-- Assignment --
Copy these items word for word, from the line with "This screenshot has width=1344, height=756." to the line with "center [125, 222].".

-- Recorded information --
☆ ☆ ☆ ☆ ☆ ☆ ☆

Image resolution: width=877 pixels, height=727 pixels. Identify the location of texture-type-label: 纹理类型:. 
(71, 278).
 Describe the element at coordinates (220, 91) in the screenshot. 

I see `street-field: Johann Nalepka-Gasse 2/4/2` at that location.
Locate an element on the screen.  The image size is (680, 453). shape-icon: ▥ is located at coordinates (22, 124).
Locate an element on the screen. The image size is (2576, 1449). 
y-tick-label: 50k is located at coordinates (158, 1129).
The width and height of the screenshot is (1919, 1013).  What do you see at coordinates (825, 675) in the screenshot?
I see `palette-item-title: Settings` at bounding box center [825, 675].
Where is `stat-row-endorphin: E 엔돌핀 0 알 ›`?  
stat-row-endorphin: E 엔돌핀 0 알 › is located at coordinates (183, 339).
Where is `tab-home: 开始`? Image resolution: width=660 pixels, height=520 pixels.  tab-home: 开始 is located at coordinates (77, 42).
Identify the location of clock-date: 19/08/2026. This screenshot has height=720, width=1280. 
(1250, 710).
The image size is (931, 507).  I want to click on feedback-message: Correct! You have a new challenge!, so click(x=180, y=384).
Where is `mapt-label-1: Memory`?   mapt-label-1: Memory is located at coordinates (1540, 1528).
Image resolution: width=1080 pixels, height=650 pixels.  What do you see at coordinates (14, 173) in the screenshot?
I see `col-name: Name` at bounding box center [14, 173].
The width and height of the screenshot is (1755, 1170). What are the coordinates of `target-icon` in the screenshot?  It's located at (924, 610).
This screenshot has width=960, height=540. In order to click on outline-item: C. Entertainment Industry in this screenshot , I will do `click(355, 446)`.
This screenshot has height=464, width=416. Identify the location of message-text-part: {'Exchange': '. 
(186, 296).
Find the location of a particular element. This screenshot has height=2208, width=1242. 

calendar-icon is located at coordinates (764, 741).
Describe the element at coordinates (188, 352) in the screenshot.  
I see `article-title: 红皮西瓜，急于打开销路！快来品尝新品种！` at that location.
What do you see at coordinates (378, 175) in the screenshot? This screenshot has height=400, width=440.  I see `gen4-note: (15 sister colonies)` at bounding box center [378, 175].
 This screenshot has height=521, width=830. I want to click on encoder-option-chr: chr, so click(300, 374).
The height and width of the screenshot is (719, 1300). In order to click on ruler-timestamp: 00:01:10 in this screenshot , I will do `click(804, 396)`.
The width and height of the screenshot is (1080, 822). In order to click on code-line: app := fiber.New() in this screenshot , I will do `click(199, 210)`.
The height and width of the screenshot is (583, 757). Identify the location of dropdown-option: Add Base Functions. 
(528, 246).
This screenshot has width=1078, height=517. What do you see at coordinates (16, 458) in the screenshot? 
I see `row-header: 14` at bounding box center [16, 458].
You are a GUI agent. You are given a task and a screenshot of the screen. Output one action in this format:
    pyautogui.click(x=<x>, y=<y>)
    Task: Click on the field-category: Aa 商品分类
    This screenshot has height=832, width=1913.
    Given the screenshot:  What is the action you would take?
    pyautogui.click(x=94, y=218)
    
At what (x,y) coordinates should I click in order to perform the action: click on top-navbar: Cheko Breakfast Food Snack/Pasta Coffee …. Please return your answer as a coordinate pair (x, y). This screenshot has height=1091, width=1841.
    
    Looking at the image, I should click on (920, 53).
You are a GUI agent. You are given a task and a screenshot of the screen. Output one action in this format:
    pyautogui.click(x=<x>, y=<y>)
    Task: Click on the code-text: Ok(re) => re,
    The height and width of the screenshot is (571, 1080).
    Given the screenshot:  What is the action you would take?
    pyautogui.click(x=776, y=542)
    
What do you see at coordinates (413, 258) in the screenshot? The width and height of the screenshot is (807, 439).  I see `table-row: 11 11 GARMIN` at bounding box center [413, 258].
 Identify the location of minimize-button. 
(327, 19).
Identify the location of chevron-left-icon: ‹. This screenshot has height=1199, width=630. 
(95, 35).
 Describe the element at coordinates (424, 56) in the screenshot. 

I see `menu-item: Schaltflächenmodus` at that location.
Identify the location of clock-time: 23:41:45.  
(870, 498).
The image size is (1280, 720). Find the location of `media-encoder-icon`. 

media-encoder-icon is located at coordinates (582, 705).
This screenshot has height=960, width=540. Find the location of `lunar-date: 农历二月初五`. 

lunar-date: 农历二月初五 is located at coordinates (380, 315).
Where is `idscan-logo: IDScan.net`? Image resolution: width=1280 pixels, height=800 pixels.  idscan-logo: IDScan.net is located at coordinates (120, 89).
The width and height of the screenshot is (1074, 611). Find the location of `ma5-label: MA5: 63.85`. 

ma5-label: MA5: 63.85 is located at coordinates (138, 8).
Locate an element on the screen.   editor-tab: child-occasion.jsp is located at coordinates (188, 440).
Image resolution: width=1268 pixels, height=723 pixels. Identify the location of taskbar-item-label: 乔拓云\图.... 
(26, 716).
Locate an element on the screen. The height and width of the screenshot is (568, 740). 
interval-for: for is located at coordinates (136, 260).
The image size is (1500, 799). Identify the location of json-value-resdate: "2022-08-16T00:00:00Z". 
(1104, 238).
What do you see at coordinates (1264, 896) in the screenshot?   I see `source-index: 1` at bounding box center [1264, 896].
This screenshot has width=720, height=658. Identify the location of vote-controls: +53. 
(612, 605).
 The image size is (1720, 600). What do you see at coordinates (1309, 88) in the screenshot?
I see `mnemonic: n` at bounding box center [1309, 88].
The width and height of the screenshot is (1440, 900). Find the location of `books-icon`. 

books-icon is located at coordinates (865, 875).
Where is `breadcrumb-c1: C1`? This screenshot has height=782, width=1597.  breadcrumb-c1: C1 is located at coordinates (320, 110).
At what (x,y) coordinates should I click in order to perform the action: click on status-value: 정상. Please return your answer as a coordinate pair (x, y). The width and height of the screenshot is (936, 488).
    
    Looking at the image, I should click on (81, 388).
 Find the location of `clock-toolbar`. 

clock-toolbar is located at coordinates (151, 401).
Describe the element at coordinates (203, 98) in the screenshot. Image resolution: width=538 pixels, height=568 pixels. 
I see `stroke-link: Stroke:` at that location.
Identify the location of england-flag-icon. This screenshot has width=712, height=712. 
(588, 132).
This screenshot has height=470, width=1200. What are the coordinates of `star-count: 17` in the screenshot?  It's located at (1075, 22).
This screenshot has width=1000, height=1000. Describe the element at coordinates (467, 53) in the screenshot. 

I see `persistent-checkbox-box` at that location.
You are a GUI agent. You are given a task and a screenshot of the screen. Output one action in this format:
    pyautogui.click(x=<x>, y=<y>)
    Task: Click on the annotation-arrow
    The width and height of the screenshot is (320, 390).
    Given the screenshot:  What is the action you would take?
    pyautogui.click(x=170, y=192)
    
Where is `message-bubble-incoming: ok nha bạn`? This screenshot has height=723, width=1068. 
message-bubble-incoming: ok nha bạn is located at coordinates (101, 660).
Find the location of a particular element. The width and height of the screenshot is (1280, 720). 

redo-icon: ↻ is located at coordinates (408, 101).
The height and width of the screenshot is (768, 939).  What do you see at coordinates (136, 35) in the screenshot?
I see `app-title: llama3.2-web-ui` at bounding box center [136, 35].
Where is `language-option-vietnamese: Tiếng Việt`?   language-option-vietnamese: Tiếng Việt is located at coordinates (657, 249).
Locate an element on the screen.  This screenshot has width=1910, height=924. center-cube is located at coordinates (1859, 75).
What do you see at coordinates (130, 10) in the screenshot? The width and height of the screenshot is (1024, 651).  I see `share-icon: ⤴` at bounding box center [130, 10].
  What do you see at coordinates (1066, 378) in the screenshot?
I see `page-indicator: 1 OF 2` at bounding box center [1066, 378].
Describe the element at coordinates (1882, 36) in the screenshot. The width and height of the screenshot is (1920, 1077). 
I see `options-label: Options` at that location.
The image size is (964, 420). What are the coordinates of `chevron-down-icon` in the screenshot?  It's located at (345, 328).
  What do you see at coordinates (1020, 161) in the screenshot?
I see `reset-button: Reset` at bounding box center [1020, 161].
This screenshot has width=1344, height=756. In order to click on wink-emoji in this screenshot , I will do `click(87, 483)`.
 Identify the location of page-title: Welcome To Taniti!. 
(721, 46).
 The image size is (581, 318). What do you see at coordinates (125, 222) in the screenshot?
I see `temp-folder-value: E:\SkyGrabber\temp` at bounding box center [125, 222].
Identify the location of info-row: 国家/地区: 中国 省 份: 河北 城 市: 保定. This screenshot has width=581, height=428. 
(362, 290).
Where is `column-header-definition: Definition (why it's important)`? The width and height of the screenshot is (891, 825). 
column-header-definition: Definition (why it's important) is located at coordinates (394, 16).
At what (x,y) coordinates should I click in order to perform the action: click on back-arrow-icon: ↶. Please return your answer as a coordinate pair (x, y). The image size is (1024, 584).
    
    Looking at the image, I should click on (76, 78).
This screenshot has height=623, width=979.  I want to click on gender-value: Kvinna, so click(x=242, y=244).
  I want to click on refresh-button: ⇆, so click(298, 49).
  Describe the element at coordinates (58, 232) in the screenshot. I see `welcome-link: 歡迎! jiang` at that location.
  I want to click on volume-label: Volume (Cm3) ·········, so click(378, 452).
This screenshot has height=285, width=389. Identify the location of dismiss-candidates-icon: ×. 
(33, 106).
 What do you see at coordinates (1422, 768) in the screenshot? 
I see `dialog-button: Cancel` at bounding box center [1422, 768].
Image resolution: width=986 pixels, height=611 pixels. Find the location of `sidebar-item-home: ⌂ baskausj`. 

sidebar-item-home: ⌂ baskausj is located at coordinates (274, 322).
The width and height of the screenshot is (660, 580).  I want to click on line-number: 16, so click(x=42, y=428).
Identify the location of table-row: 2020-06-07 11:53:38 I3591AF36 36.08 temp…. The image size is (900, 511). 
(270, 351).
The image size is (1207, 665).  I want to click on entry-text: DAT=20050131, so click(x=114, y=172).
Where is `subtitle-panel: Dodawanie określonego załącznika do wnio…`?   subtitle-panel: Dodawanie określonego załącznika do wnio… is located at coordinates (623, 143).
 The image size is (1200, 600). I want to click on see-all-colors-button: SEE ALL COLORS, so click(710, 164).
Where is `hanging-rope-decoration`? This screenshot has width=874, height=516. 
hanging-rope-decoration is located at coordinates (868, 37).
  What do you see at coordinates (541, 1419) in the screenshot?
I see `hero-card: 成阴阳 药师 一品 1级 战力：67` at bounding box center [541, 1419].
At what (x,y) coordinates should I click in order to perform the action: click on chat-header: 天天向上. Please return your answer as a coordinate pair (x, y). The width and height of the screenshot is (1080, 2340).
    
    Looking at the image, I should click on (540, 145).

☆ ☆ ☆ ☆ ☆ ☆ ☆

-- Task solution --
This screenshot has width=1344, height=756. In order to click on wink-emoji in this screenshot , I will do `click(87, 483)`.
 Identify the location of page-title: Welcome To Taniti!. 
(721, 46).
 The image size is (581, 318). What do you see at coordinates (125, 222) in the screenshot?
I see `temp-folder-value: E:\SkyGrabber\temp` at bounding box center [125, 222].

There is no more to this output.